Gordon de Brouwer has been confirmed as the new APS Commissioner, stepping up from his position as the dedicated Secretary for Public Sector Reform, where he was working closely with former Commissioner Peter Woolcott. An economics professor before returning to government last year, de Brouwer has worked for the RBA, Treasury, DPMC, and served as Australia’s ‘G20 Sherpa’ (the PM’s personal representative) from 2008-13. He was previously Secretary of the Department of the Environment (2013-16), and its successor, Environment and Energy (2016 to 2017). He is a past president of the Institute of Public Administration Australia (IPAA) and has maintained close ties to the public service since returning to academia.
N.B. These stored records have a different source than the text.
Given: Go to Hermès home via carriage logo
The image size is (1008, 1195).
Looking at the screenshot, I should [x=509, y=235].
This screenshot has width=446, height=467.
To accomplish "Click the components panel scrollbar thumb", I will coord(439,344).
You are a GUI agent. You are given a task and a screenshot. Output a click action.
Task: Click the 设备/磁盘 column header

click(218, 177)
We are getting a lot of client inquiries seeking information on the incoming NSW government. In sum:

  • The Minns government has confirmed that the Budget has been delayed until September (date TBC), with an “Economic Statement” to be released in June, and Machinery of Government (MoG) changes will take effect on 1 July, but we typically don’t receive much public information until after these have been implemented.
  • The NSW parliament returned for the first time since the election yesterday (9 May) and will likely confirm the revised sitting calendar for the remainder of the year soon, which should clarify the approximate dates of the Economic Statement, any subsequent Estimates hearings, the September Budget, and the formal Budget Estimates that follow.
  • The NSW Opposition has named a Shadow Cabinet, with Manly MP James Griffin assigned to the Customer Service portfolio.

The Victorian government has confirmed Ballarat will be the location of digital driver licence trials from July 2023. The licence will include a timed QR code that can be scanned by police and bouncers to verify its authenticity and prevent fraudulent use.
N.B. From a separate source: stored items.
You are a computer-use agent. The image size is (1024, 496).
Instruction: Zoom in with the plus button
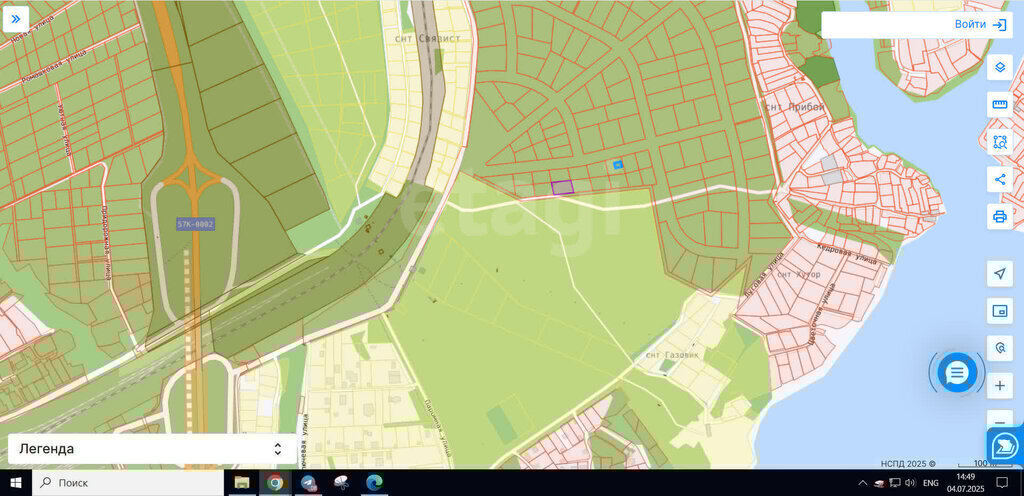point(999,386)
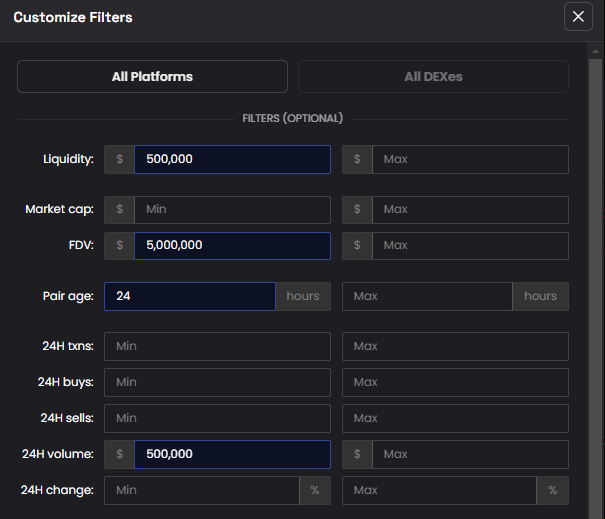
Task: Edit the FDV minimum value 5,000,000
Action: [232, 246]

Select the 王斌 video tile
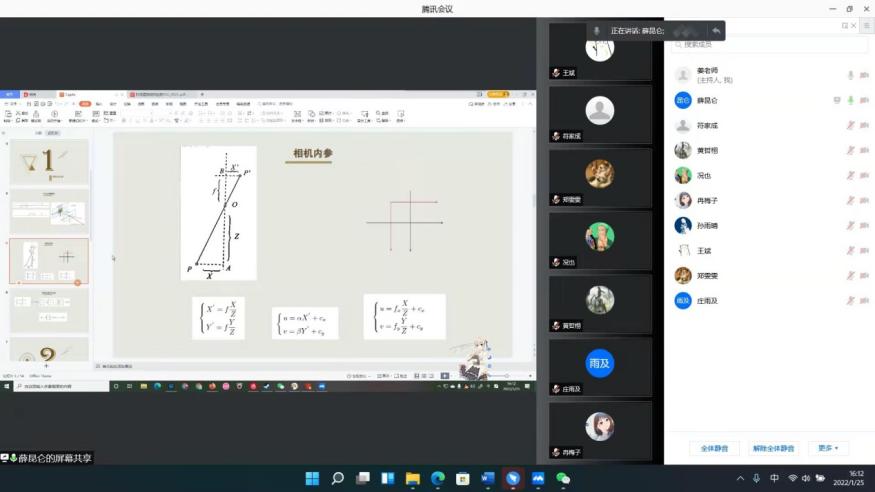[599, 50]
1-7 May was Privacy Week around the country, celebrated in weird and wonderful ways. Incoming NSW Digital Minister Jihad Dib marked the week with confirmation that beta trials are underway for the NSW Digital ID.

The Tasmanian government launched a somewhat belated ‘Defend Your Data’ campaign, running ads on TV, newspaper, radio, and social media. However, it seems they’re unaware that ID support NSW is providing assistance to victims affected by data theft from a third-party file transfer service used by the Tasmanian Department of Education, Children and Young People (DECYP). Instead, the campaign refers scam victims to seek assistance from Lifeline and Beyond Blue.
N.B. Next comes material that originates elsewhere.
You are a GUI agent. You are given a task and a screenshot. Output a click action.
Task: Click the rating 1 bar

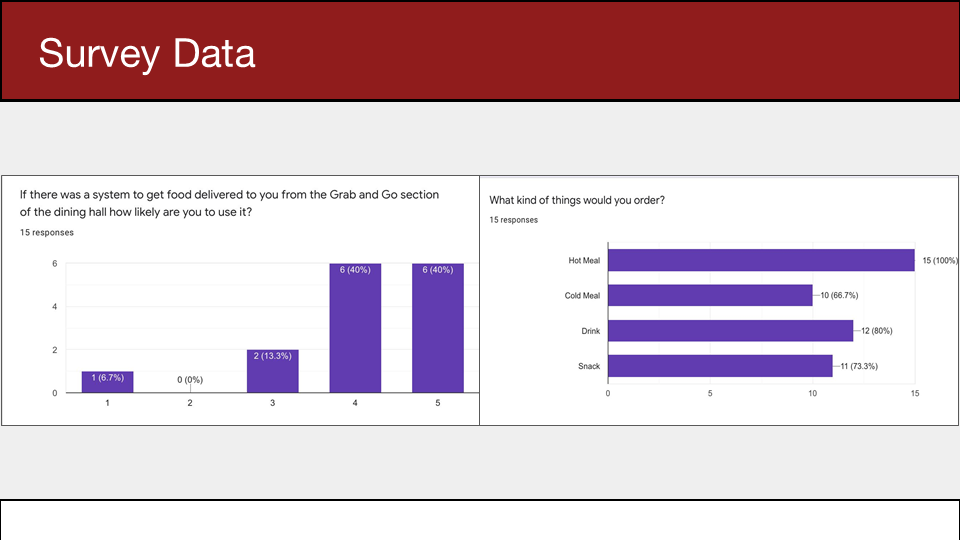coord(108,382)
Queensland sugar growers are the beneficiaries of a new app, Harvest Mate, to provide data to optimise crop yields. The collaboration between the state Department of Agriculture and Fisheries (DAF) and Sugar Research Australia (SRA) uses historic information on block, crop, harvester, haul-out, labour and harvest conditions to predict optimal harvester settings.

Perth is hosting the CyberWest Summit 2023, billed as “a cybersecurity conference for non-IT professionals” over two days, 10-11 May.


In an interview with Bloomberg, IBM CEO Arvind Krishna revealed he expects that 30% of the company’s back-office functions could be replaced by AI and automation in five years.

The UK Government is rolling out a new online scam reporting system, boosting the role of the National Cyber Security Centre (NCSC), as part of the Home Office’s national Fraud Strategy.

US airlines are warning of ‘TRAVEL CHAOS’ due to 1 July deadline to refit planes with new sensors and altimeters to address possible 5G interference. The issue goes back to 2021, when major US telcos released plans to rollout 5G near airports, and airlines responded by warning this could interfere with flight equipment. Transport Secretary Pete Buttigieg has urged all parties to work ‘aggressively’ to implement the changes over the next two months.